Care to point me to the "mathematics" of AES? How about SHA-2? For that matter, will studying the mathematics of RSA make it clear why a chosen ciphertext attack renders RSA with PKCS#1 v1.5 padding vulnerable, and how using Optimal Asymmetric Encryption Padding instead addresses the issue?

Seriously, the above is laughable advice. Oh, by all means learn crypto if you're interested, it's a fascinating subject -- one which you can easily devote your entire lifetime to, though you'll have to pick a sub-specialty if you really want deep understanding of the sort that will let you meaningfully evaluate the security of some real-world elements.

The reality is that you must rely on someone else. Even serious academic cryptography researchers make no claims to be able to fully understand anything outside their narrow area of focus, and they're also quick to point out that even when the theory is great, implementations may contain subtle defects which are extremely hard to find.
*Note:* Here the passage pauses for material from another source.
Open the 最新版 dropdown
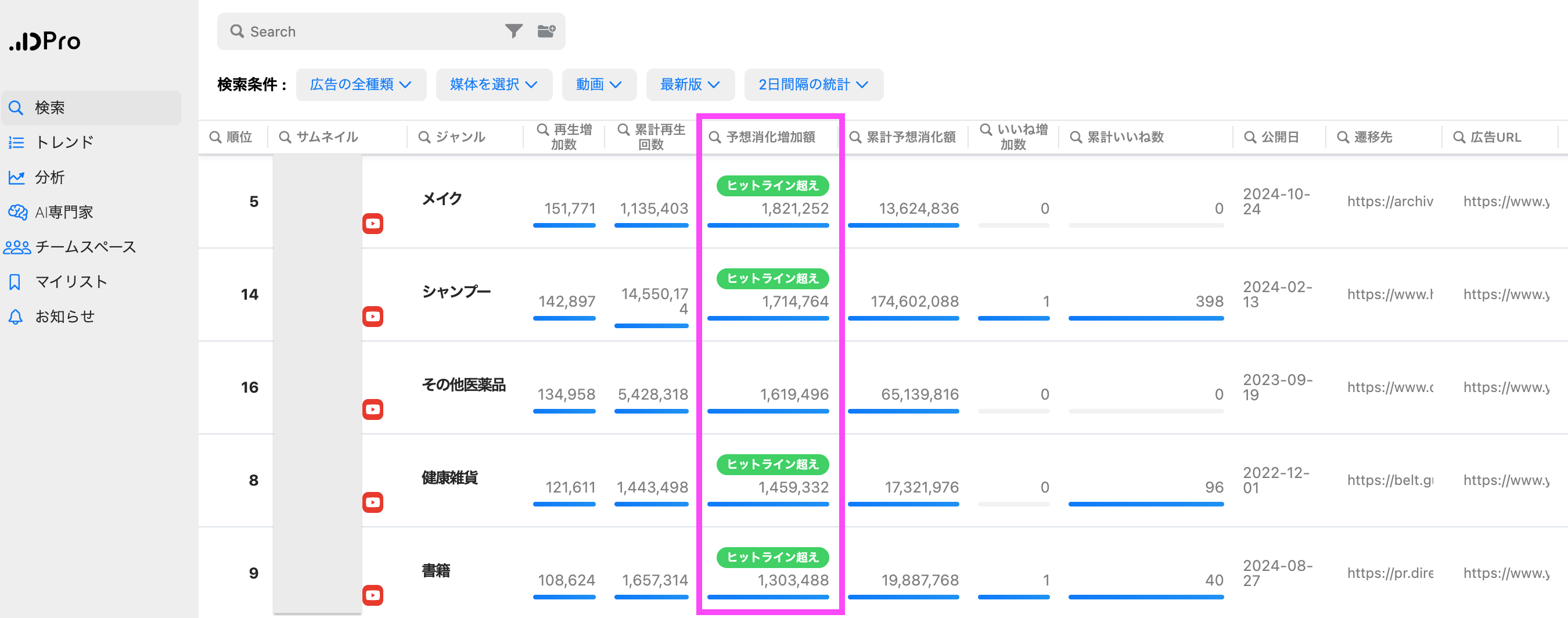1568x618 pixels. (x=690, y=85)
The "open source" mantra is indeed exactly what we need, but your average developer -- bright though he or she may be -- simply doesn't have the background needed to contribute very effectively, and it doesn't make sense for everyone to invest the time needed to acquire that much background.

Instead, what we need is what we have: An open security research community. It could be bigger, of course, and I'd encourage anyone who has an interest in this stuff to get involved. And I'd also encourage everyone else to become more informed. But expecting to be able to make a significant contribution to improving security with just a little math is misguided.

Re:Trust no one

[PopeRatzo]

If you were the NSA, wouldn't you plant stories in places like Slashdot suggesting that you can't trust the people who are fighting to protect you from the NSA?

Which Slashdot editor is so nearsighted that they couldn't see this obvious FUD?

Easy

[TubeSteak]

and has put in effort to determine which cryptosystems should still be considered safe.

Have someone(s) double check his work.
We should be doing that anyway, even for someone who is 100% trusted.

Trust him to do what?

[Hypotensive]

If you're talking about absolute trust, i.e. "I trust him" = "I trust him to do anything", you should probably have your head examined.

Phrase your questions better and you will get more useful answers.

Here you are an answer, which you might not like

[trifish]

Problem: Paranoia
Solution: None

seriously? because SCIENCE!

[new+death+barbie]

Bruce Schnier may be the front-line spokesperson for the security community, but that should be completely separate from his body of work in cryptography. At the bottom line, he's doing mathematics, and mathematical proofs can be reproduced and confirmed -- or debated and disproven -- by anyone else in any country with sufficient background to understand them.

He is not some guru spouting unprovable wisdom from a mountaintop, he is a member of a scientific community, and if he is able to earn and keep the respect of that community, then that's a pretty good indication that he knows what he's talking about.

Diverse Double-Compiling (trust but verify)

[dwheeler]

Thanks for pointing out my Diverse Double-Compiling (DDC) paper!

My page on Fully Countering Trusting Trust through Diverse Double-Compiling (DDC) has more details, including detailed material so you can duplicate the experiments and re-verify the proofs. Note that you do not have to take my word for it.

You have to trust some things. But you can work to independently verify those things, to determine if they're trustworthy. I don't always agree with Bruce Schneier, but after watching what's he's done for years, I've determined that he's quite trustworthy. This is the same way we decide if we should trust anyone or any thing. In short: "trust, but verify".

Re:Can Bruce Schneier Be Trusted?

[gmanterry]

This could become a circus. If the NSA can get you to not trust Bruce, Then you couldn't trust any encryption system. If you trust none then you are just where the NSA want's you. Sometime we are going to have to pick someone we trust. Until proven otherwise, I trust Bruce.